Wednesday Night

This morning I wrote several pages of notes, two haibun and five haiku as I sat and waited in the car. That is two haibun and five haiku more than I have managed in the last two days. I’ve been trying to compose on the computer and it just doesn’t work. I can write articles and I can write blog posts, but I just can’t do poetry on the screen.

Give me a sheet of paper and a loaded fountain pen and sometimes, like today, it’s hard to stop me writing. Whether it’s any good or not is a different matter. A quick survey of recent correspondence with editors seems to indicate that opinion is divided.
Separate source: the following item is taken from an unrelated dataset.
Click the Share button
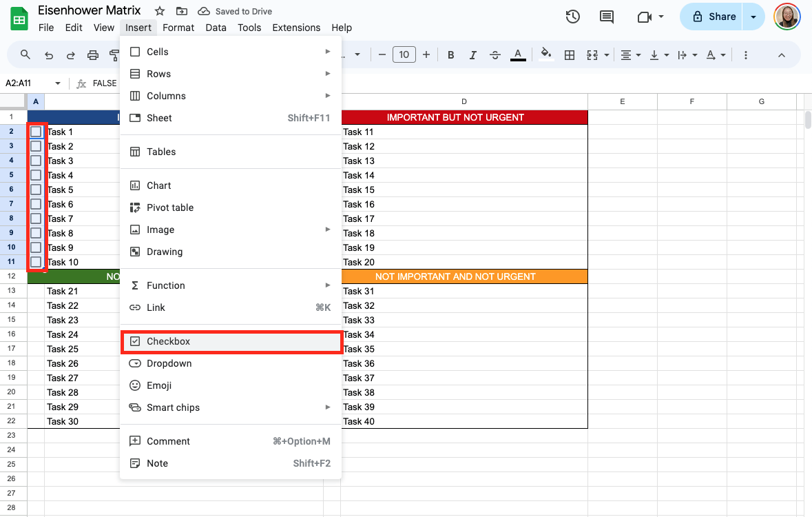This screenshot has height=517, width=812. pos(714,17)
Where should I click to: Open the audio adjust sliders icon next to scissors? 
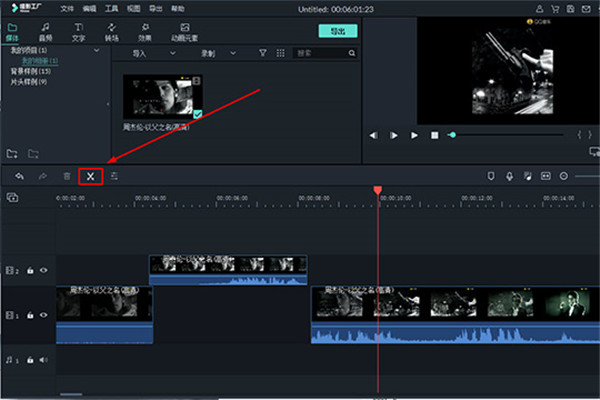tap(115, 176)
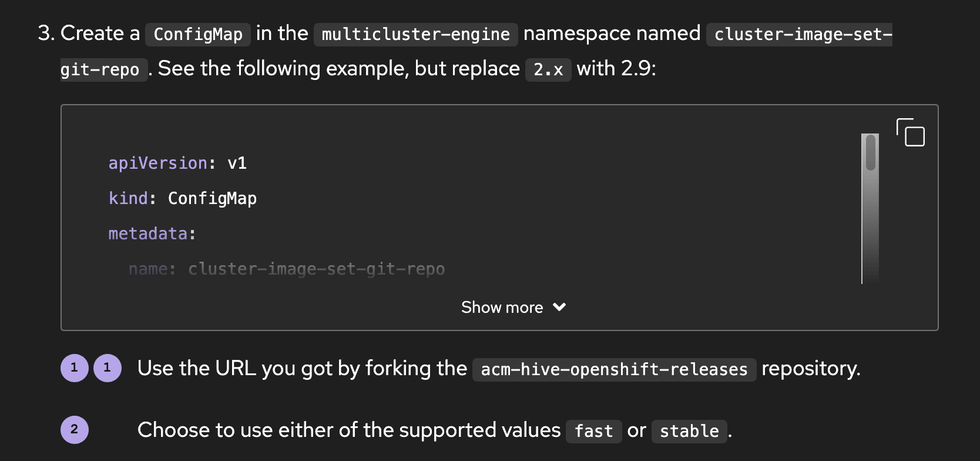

Ten submissions in the last two months.

One lost in cyberspace.

Three accepted.

Two rejected (one with amazing alacrity).

Four pending.

At that point I decided I should write a poetry post every day, as well as my normal rambling diatribe against modern life. I’m writing enough, so the words wouldn’t be a problem, and may be it’s my chance to grasp a little of the elusive fame that sometimes gathers round a poet.

Tonight, as I sat down to write, i realised that I can’t bring myself to do it.  It’s alright for people who have won prizes or written books, but for someone like me with a patchy publication history it still seems self-indulgent. I don’t want to seem critical of other bloggers, but there’s quite a lot of poetry out there that could do with tightening up. Mine certainly does, so until I reach a higher level I’m going to refrain from self-publishing.

Tonight I finalised a couple of haibun. They have been hanging round for several months and I decided it was time to finish them or put them in the file of fragments. With that in mind, I found things falling into place.

Sometimes it does that, though a poem is never really finished. I can always look back at one and think of a change to make (change, after all is easy, as I often say, it’s improvement that is difficult).

For the moment then, I will confine myself to writing the odd post about poetry, but won’t put any actual poetry in them.

I need to get on now, as I have to write a few more haiku. I’m embarking on the Buson One Hundred again – ten haiku a day for 100 days. Last time I concentrated on fluency and deactivating my internal editor. This time I’m going to try to write something useful.

A hundred days from now is, I think 17th December. It’s not the most inspiring time of year, but I may as well do it while the enthusiasm takes me or I may end up putting it off for another year.

My Orange Parker Pen

As a warning, and to see if you really read to the end, if you see the picture of stones as the featured image it means it’s a poetry post. This gives you a sporting chance to avoid it.

The stones were in the car park at Aldeburgh last time we visited. Despite being just yards from the beach I suspect that the pink granite chippings indicate it has been shipped in from miles away (probably Aberdeen or thereabouts) to surface a car park that is just a yard away from, a massive shingle beach. The round stone, though, probably is from the beach.